Rückschläge sind normal, ebenso wie nur Teilerfolge. Es mag frustrierend sein, doch Demokraten, meinen die beiden Forscher, akzeptieren das. Angehende Autokraten hingegen, mit demagogischer Grundhaltung, lassen die notwendige Geduld für das politische Alltagsgeschäft in Demokratien vermissen.
Die Autoren kommen zum Schluss, dass sich die gegenwärtige Krise der Demokratie in den USA nicht so sehr von der in anderen Staaten unterscheidet. Sie empfehlen, westliche Demokratien sollten nicht nur ihre liberalen Ideale und ihre demokratischen Normen wiederbeleben – sie sollten "(…) sie auch auf die Gesamtheit der immer vielfältiger werdenden westlichen Gesellschaft ausweiten (…) um beides zu sein: multiethisch und wahrhaft demokratisch." (S. 279). Ihr Credo, wie Demokratie abgesichert werden kann, lautet: Sich gegenseitig zu achten und institutionelle Zurückhaltung zu üben – das heißt institutionelle Rechte im Geiste des Fairplay nicht völlig auszunutzen. Wann immer amerikanische Demokratie funktionierte, so urteilen die Autoren in einer Grundaussage ihrer Studie, habe sie sich auf diese zwei Normen gestützt.

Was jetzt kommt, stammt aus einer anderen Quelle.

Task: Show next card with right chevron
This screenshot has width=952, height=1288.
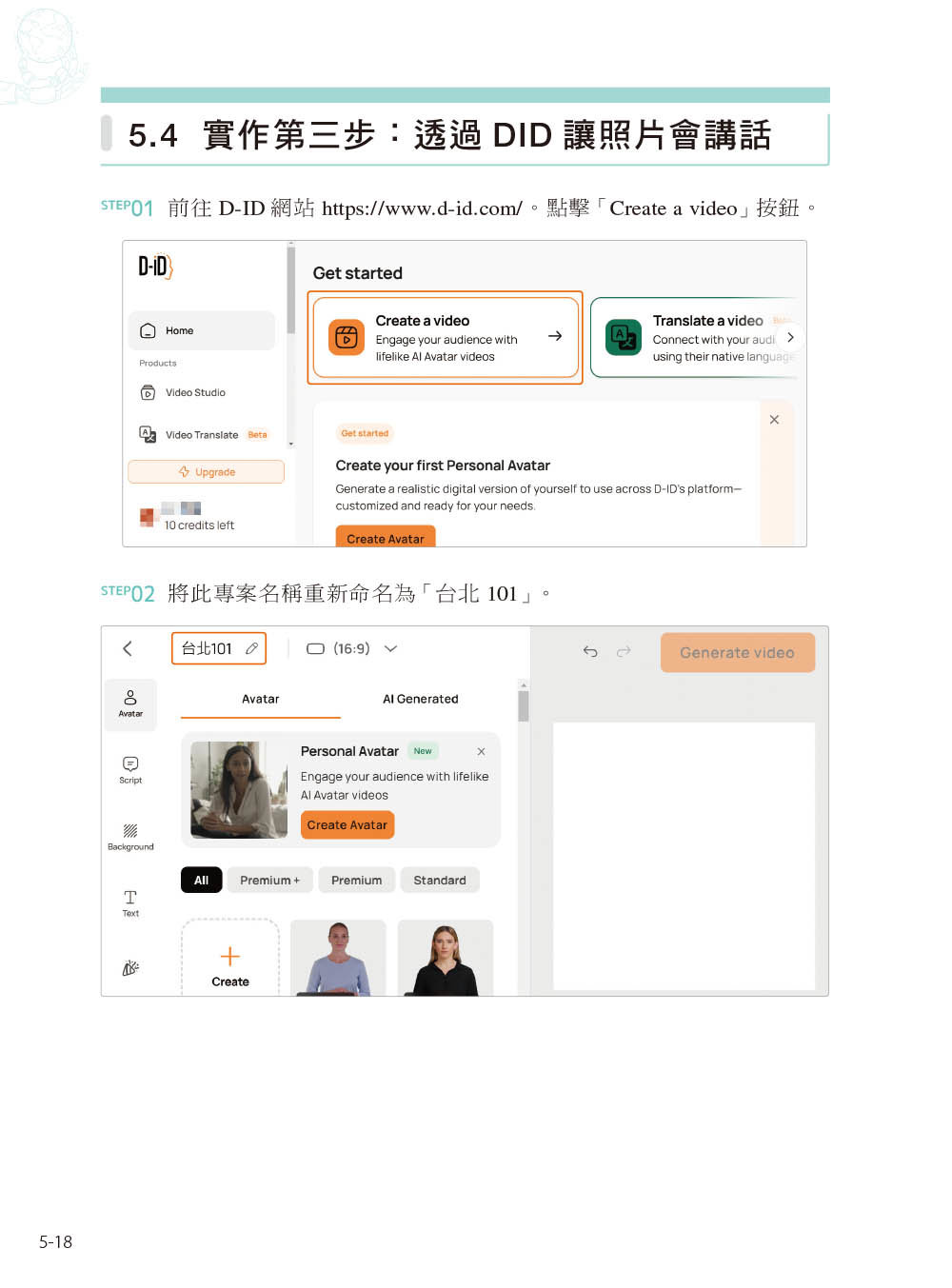Action: click(x=790, y=337)
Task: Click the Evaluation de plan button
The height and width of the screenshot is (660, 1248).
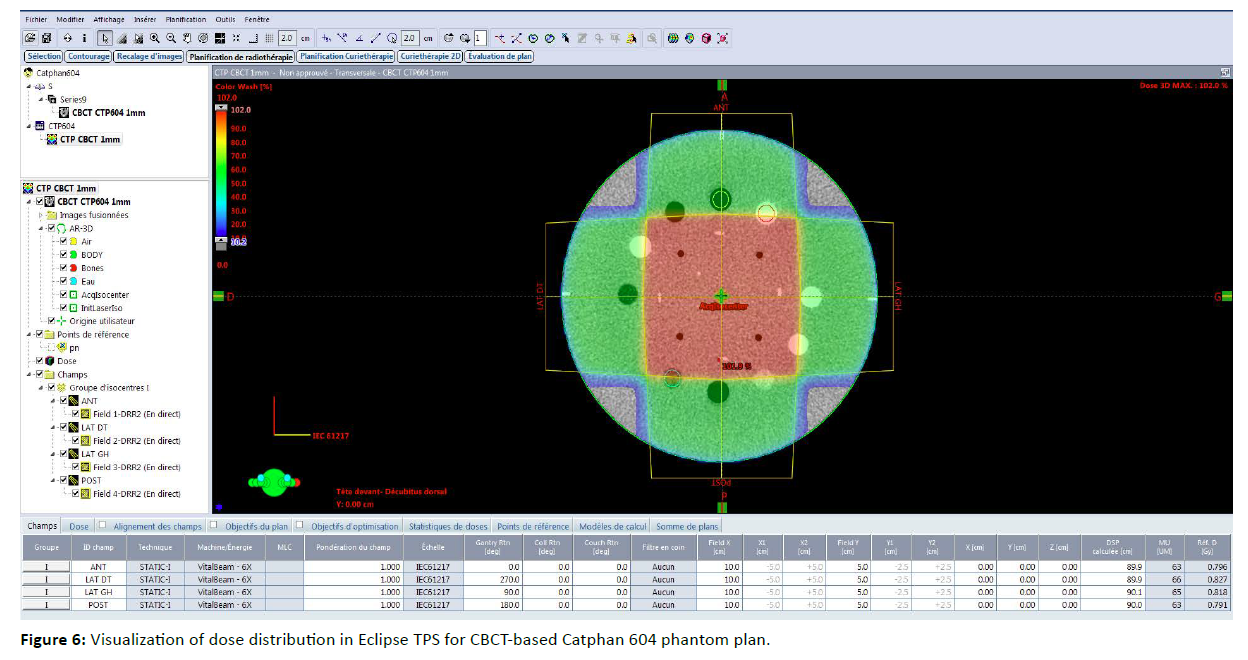Action: coord(500,57)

Das Buch, im weiten Rahmen politischer Bildung gut einsetzbar, bietet Wissenswertes über Werden und Zustand der US-amerikanischen Demokratie. Es zeigt an vielen internationalen Beispielen wie Demokratien abgebaut wurden, aber auch, wie Demokratien zu schützen und abzusichern sind. Um die politischen Vorgänge in der Gegenwart besser zu verstehen und um demokratischen Verhältnissen in Zukunft weiterhin eine Chance zu geben, empfiehlt sich die Lektüre auch zur Selbstbildung. Denn, wie die Autoren schreiben (S. 271): "Kein politischer Führer kann die Demokratie allein aushebeln, aber auch keiner kann sie allein retten. Die Demokratie ist ein Gemeinschaftsunternehmen. Ihr Schicksal hängt von uns allen ab."